* TASK DETAILS: Rewrite the listing below, changing "highlighter pen" to "marker" wherever it appears and keeping everything else the same. Leave the pictures out.

* DATASET CONTENT:
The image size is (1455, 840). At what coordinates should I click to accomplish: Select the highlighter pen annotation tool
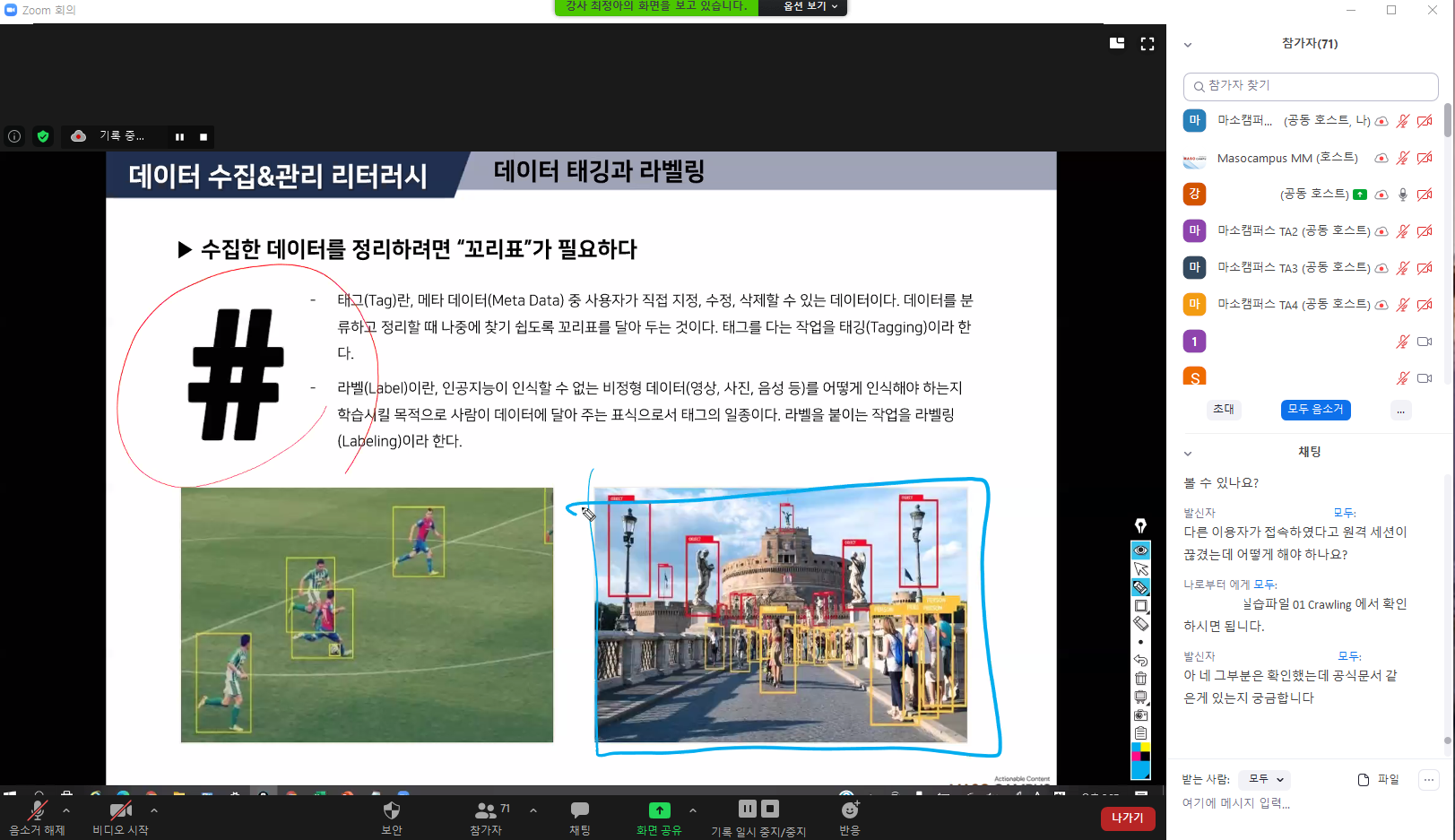pyautogui.click(x=1140, y=588)
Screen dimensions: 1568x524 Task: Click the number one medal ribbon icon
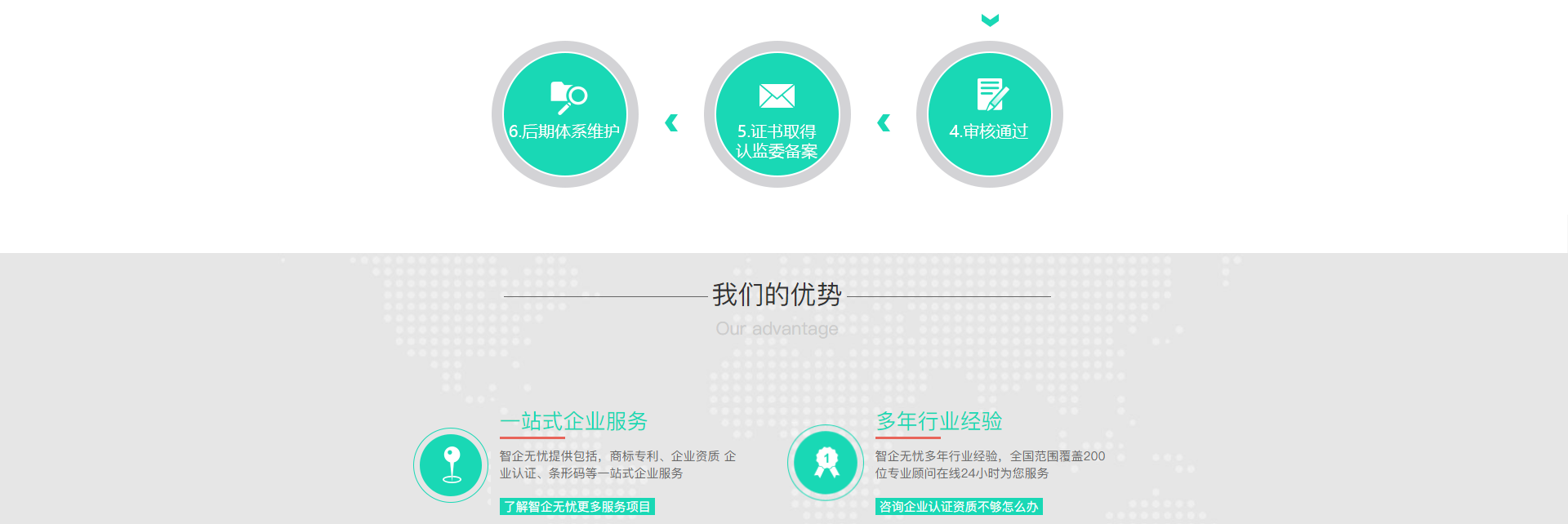click(826, 463)
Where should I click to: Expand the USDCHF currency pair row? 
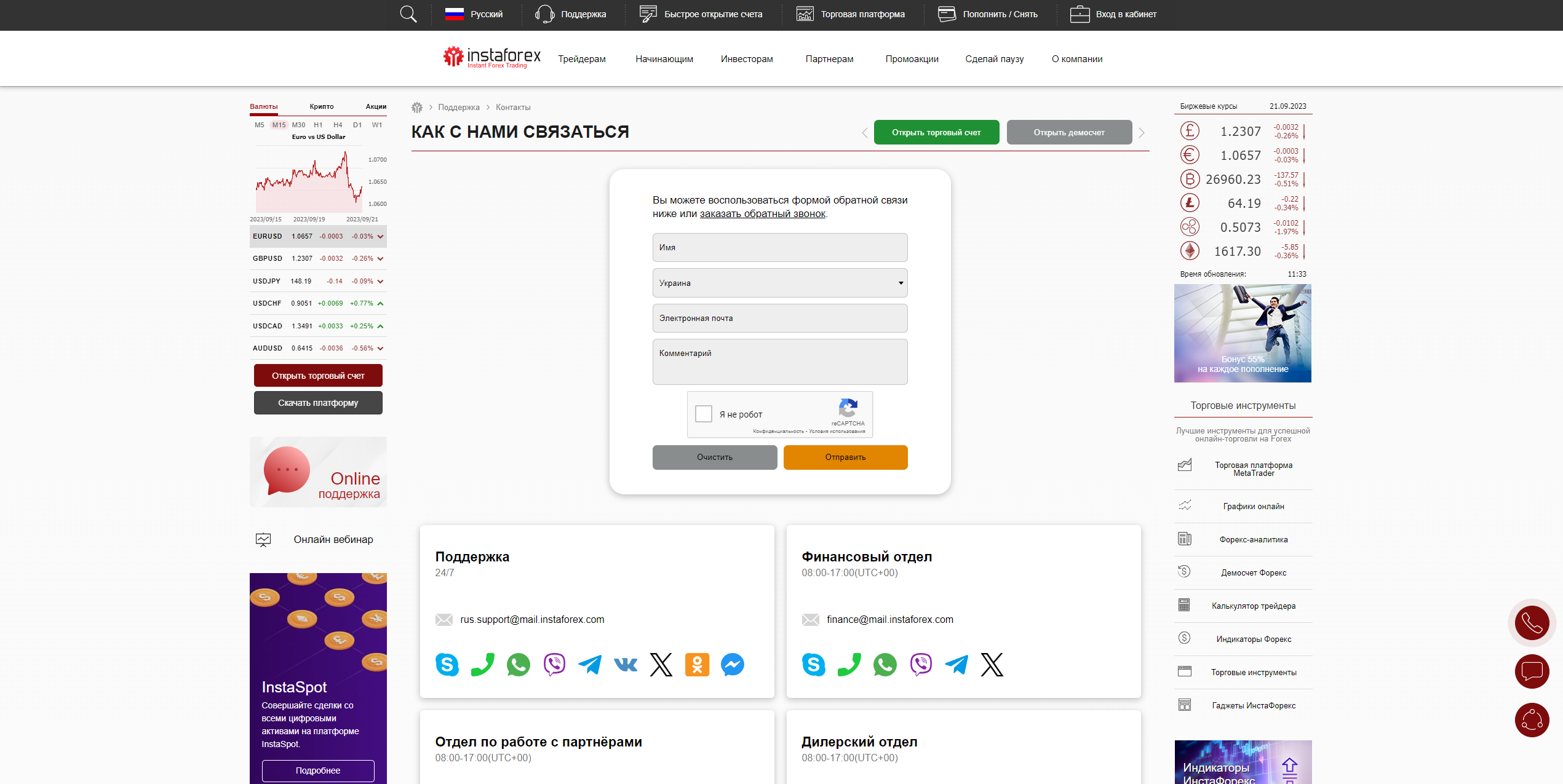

* RESPONSE TO THE TASK:
The image size is (1455, 840). At what coordinates should I click to accomplish: Select the marker annotation tool
pyautogui.click(x=1140, y=588)
Screen dimensions: 1568x524 Task: Click the number one medal ribbon icon
click(826, 463)
Where should I click to: Expand the USDCHF currency pair row? 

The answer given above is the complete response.